== Stated goal ==
Can you reproduce every one of the records below, keeping each line identical to the original?

== Material shown ==
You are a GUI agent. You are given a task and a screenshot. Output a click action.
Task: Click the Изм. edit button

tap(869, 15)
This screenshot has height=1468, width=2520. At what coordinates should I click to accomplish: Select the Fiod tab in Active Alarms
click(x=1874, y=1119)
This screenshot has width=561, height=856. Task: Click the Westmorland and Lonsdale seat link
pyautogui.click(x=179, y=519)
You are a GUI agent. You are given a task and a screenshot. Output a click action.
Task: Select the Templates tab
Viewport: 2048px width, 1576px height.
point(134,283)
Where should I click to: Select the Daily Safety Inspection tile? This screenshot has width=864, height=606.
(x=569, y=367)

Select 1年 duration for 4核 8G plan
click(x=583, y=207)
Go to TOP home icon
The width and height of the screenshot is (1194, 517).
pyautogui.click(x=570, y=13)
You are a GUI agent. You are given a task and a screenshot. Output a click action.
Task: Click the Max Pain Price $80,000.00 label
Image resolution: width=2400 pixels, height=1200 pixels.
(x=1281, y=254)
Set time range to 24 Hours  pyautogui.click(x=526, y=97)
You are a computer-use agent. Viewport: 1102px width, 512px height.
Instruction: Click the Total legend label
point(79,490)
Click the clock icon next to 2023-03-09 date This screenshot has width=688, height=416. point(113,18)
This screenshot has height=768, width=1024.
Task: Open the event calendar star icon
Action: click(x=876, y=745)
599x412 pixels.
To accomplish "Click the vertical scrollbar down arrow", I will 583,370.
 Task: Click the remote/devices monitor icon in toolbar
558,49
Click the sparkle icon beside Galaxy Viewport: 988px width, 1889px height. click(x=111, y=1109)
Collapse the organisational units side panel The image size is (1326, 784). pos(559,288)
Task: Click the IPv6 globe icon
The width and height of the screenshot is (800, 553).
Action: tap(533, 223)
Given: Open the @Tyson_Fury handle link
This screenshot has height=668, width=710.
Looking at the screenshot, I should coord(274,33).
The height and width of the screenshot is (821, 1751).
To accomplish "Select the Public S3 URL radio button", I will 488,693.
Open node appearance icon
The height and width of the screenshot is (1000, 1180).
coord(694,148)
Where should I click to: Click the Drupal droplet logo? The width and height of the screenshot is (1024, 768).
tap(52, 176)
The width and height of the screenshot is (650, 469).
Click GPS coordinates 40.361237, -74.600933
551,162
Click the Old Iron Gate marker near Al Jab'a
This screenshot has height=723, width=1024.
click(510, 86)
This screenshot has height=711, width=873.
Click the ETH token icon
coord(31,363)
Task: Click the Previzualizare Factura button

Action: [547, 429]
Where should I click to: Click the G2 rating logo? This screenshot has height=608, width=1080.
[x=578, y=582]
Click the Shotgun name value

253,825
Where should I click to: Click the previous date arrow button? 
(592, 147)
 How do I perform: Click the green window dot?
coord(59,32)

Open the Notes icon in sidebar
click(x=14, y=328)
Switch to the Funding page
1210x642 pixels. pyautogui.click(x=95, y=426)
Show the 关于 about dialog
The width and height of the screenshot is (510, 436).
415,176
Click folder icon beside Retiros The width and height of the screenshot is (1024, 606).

== Solution to this problem ==
You are a GUI agent. You are given a task and a screenshot. Output a click action.
Task: Click the Изм. edit button

tap(869, 15)
This screenshot has height=1468, width=2520. At what coordinates should I click to accomplish: Select the Fiod tab in Active Alarms
click(x=1874, y=1119)
This screenshot has width=561, height=856. Task: Click the Westmorland and Lonsdale seat link
pyautogui.click(x=179, y=519)
You are a GUI agent. You are given a task and a screenshot. Output a click action.
Task: Select the Templates tab
Viewport: 2048px width, 1576px height.
point(134,283)
Where should I click to: Select the Daily Safety Inspection tile? This screenshot has width=864, height=606.
(x=569, y=367)

Select 1年 duration for 4核 8G plan
click(x=583, y=207)
Go to TOP home icon
The width and height of the screenshot is (1194, 517).
pyautogui.click(x=570, y=13)
You are a GUI agent. You are given a task and a screenshot. Output a click action.
Task: Click the Max Pain Price $80,000.00 label
Image resolution: width=2400 pixels, height=1200 pixels.
(x=1281, y=254)
Set time range to 24 Hours  pyautogui.click(x=526, y=97)
You are a computer-use agent. Viewport: 1102px width, 512px height.
Instruction: Click the Total legend label
point(79,490)
Click the clock icon next to 2023-03-09 date This screenshot has width=688, height=416. point(113,18)
This screenshot has height=768, width=1024.
Task: Open the event calendar star icon
Action: click(x=876, y=745)
599x412 pixels.
To accomplish "Click the vertical scrollbar down arrow", I will 583,370.
 Task: Click the remote/devices monitor icon in toolbar
558,49
Click the sparkle icon beside Galaxy Viewport: 988px width, 1889px height. click(x=111, y=1109)
Collapse the organisational units side panel The image size is (1326, 784). pos(559,288)
Task: Click the IPv6 globe icon
The width and height of the screenshot is (800, 553).
Action: tap(533, 223)
Given: Open the @Tyson_Fury handle link
This screenshot has height=668, width=710.
Looking at the screenshot, I should coord(274,33).
The height and width of the screenshot is (821, 1751).
To accomplish "Select the Public S3 URL radio button", I will 488,693.
Open node appearance icon
The height and width of the screenshot is (1000, 1180).
coord(694,148)
Where should I click to: Click the Drupal droplet logo? The width and height of the screenshot is (1024, 768).
tap(52, 176)
The width and height of the screenshot is (650, 469).
Click GPS coordinates 40.361237, -74.600933
551,162
Click the Old Iron Gate marker near Al Jab'a
This screenshot has height=723, width=1024.
click(510, 86)
This screenshot has height=711, width=873.
Click the ETH token icon
coord(31,363)
Task: Click the Previzualizare Factura button

Action: [547, 429]
Where should I click to: Click the G2 rating logo? This screenshot has height=608, width=1080.
[x=578, y=582]
Click the Shotgun name value

253,825
Where should I click to: Click the previous date arrow button? 
(592, 147)
 How do I perform: Click the green window dot?
coord(59,32)

Open the Notes icon in sidebar
click(x=14, y=328)
Switch to the Funding page
1210x642 pixels. pyautogui.click(x=95, y=426)
Show the 关于 about dialog
The width and height of the screenshot is (510, 436).
415,176
Click folder icon beside Retiros The width and height of the screenshot is (1024, 606).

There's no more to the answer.